= Data =
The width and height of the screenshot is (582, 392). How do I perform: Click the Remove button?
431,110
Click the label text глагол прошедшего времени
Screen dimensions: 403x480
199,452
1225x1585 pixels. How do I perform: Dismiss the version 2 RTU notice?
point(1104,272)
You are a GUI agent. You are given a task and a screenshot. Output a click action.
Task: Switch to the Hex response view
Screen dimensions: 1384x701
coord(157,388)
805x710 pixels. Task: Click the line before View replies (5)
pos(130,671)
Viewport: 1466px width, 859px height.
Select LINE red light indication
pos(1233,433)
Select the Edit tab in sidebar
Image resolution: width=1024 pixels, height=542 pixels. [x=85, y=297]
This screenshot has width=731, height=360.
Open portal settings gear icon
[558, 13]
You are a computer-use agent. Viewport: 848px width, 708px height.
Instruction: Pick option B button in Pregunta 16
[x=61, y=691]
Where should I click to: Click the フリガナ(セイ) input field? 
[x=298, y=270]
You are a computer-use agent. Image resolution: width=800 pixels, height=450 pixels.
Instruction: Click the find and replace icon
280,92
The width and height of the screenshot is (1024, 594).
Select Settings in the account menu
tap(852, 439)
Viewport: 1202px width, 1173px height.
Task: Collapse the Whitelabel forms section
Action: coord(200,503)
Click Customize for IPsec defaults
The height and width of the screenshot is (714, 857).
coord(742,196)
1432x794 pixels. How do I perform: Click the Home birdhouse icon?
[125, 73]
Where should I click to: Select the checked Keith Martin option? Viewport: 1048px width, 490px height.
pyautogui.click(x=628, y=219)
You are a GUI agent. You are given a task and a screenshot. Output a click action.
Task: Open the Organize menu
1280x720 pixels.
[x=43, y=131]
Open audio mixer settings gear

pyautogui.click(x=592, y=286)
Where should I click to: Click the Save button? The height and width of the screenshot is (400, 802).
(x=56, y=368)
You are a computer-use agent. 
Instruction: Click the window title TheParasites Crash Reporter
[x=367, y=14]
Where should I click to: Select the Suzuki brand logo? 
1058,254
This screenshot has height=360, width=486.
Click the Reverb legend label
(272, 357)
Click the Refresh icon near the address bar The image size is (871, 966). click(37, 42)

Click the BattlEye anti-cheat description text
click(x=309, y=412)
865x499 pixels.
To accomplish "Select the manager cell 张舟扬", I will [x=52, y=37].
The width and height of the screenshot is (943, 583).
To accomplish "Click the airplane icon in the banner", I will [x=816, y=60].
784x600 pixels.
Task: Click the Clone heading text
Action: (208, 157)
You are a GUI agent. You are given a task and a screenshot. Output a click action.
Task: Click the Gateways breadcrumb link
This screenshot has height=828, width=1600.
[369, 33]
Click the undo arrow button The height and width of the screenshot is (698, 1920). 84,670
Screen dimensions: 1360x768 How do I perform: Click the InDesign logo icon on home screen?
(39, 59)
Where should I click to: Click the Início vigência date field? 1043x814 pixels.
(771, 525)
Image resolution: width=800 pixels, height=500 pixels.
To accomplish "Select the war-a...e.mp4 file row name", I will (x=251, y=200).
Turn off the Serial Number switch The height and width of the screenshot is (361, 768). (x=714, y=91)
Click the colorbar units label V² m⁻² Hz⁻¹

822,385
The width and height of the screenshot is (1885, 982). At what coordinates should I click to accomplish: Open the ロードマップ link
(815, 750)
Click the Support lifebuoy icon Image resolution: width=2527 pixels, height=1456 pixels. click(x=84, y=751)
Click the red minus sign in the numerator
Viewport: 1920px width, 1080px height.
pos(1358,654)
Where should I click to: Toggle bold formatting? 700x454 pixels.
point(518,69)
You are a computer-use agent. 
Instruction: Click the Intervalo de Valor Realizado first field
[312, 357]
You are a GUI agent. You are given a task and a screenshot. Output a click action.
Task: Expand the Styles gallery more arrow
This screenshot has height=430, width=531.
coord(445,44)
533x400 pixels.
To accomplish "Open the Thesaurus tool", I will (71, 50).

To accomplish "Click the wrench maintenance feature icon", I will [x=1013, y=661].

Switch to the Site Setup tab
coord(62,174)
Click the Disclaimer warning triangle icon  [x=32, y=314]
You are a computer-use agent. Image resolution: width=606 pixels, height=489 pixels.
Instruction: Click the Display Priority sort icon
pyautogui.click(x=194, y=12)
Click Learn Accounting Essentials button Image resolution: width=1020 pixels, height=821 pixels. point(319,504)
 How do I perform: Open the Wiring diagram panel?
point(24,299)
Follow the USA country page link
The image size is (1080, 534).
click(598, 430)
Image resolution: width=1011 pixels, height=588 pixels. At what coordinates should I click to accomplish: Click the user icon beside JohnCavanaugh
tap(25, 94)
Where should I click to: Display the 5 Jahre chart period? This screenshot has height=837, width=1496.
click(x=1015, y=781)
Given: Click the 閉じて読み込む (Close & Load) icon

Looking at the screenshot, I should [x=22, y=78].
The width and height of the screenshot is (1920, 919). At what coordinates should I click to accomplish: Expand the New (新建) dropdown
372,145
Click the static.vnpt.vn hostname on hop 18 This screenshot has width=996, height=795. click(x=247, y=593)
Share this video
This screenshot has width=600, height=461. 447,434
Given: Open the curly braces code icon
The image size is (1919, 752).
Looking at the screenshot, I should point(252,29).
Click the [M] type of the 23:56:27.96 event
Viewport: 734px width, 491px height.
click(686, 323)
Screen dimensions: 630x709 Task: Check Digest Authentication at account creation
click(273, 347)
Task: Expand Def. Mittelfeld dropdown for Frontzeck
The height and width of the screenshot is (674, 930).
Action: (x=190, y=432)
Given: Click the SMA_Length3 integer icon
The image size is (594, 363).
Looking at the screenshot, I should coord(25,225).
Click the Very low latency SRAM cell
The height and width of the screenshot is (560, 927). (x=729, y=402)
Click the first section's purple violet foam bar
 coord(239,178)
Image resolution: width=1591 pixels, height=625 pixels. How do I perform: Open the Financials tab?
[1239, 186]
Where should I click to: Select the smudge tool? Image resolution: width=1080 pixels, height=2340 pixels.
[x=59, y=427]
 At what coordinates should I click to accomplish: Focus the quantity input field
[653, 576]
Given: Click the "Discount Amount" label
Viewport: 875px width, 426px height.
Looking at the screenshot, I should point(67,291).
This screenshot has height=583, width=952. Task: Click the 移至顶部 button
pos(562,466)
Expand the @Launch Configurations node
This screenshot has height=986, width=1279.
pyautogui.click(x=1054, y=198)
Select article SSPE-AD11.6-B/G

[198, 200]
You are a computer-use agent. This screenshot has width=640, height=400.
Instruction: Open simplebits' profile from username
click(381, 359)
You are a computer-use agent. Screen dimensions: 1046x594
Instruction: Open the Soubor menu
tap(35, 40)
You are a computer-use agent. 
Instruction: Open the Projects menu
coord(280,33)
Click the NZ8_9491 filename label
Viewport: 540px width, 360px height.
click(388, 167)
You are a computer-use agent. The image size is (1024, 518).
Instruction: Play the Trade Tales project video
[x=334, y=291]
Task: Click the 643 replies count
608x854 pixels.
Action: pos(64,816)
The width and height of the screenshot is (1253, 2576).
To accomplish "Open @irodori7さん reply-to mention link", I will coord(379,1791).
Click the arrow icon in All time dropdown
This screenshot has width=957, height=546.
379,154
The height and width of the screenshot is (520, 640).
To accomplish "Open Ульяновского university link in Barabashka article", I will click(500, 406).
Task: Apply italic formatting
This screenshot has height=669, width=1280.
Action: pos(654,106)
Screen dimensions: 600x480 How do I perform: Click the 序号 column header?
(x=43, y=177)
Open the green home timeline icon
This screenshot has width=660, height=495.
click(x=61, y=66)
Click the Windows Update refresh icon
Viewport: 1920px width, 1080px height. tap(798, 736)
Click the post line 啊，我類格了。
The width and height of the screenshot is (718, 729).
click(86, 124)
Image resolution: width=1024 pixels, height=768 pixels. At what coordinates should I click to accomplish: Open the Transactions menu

= Required action =
Taking the records above, retype every line from the one with "Task: Open the Organize menu" down to the one with "Image resolution: width=800 pixels, height=500", exactly and with nothing else.

= Exercise solution =
Task: Open the Organize menu
1280x720 pixels.
[x=43, y=131]
Open audio mixer settings gear

pyautogui.click(x=592, y=286)
Where should I click to: Click the Save button? The height and width of the screenshot is (400, 802).
(x=56, y=368)
You are a computer-use agent. 
Instruction: Click the window title TheParasites Crash Reporter
[x=367, y=14]
Where should I click to: Select the Suzuki brand logo? 
1058,254
This screenshot has height=360, width=486.
Click the Reverb legend label
(272, 357)
Click the Refresh icon near the address bar The image size is (871, 966). click(37, 42)

Click the BattlEye anti-cheat description text
click(x=309, y=412)
865x499 pixels.
To accomplish "Select the manager cell 张舟扬", I will [x=52, y=37].
The width and height of the screenshot is (943, 583).
To accomplish "Click the airplane icon in the banner", I will [x=816, y=60].
784x600 pixels.
Task: Click the Clone heading text
Action: (208, 157)
You are a GUI agent. You are given a task and a screenshot. Output a click action.
Task: Click the Gateways breadcrumb link
This screenshot has height=828, width=1600.
[369, 33]
Click the undo arrow button The height and width of the screenshot is (698, 1920). 84,670
Screen dimensions: 1360x768 How do I perform: Click the InDesign logo icon on home screen?
(39, 59)
Where should I click to: Click the Início vigência date field? 1043x814 pixels.
(771, 525)
Image resolution: width=800 pixels, height=500 pixels.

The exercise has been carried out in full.